TEXTE FOURNI →
═══

Je suis parti et j’ai bien fait. J’y ai trouvé une atmosphère bucolique et villageoise qui me convient à merveille. Les troubles annoncés en ont dissuadé plus d’un de venir à la fête champêtre. Les bambocheurs et les tafiateurs sont restés à distance. Ce qui me permet de profiter d’une ambiance vraiment champêtre, avec les vrais pèlerins, les vrais pénitents, ceux qui viennent pour prier et faire des offrandes propitiatoires à sainte Claire, ainsi qu’à l’Empereur dont l’esprit est vénéré comme un saint sur les ruines de son palais.
Hier j’ai visité la vieille ville. Les maisons en bois chantournés ont gardé un charme désuet sous leur galerie couverte de galetas démodé. J’ai cherché en vain la maison des sœurs jumelles de ma prime enfance. Leurs parents étaient de ce patelin. Elles vivent aujourd’hui aux USA comme tout ce que la ville comptait de notables et de jeunesse cultivée autrefois. Hier également, ai sacrifié au rituel du bain à la source de l’Impératrice. Pour prendre des photos, pas pour des ablutions. Une eau claire et fraîche surgie du calcaire. Visité également la maison de Claire Heureuse, première impératrice des Indes, celle de Charlotin Marcadieu, symbole de l’amitié fidèle, qui se jeta dans les bras de l’empereur sur le point d’être criblé de balles par ses assassins. Ai visité aussi les maisons lwa de l’empereur. Deux étroits ajoupas sans fenêtre où le couple impérial était censé servir les Esprits.

═══

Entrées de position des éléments
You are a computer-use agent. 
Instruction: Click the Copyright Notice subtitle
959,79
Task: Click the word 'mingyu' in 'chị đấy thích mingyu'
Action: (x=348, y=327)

═══

Citez le passage du texte fourni compris entre « Je suis parti » et « de son palais. », ces deux segments inclus.

Je suis parti et j’ai bien fait. J’y ai trouvé une atmosphère bucolique et villageoise qui me convient à merveille. Les troubles annoncés en ont dissuadé plus d’un de venir à la fête champêtre. Les bambocheurs et les tafiateurs sont restés à distance. Ce qui me permet de profiter d’une ambiance vraiment champêtre, avec les vrais pèlerins, les vrais pénitents, ceux qui viennent pour prier et faire des offrandes propitiatoires à sainte Claire, ainsi qu’à l’Empereur dont l’esprit est vénéré comme un saint sur les ruines de son palais.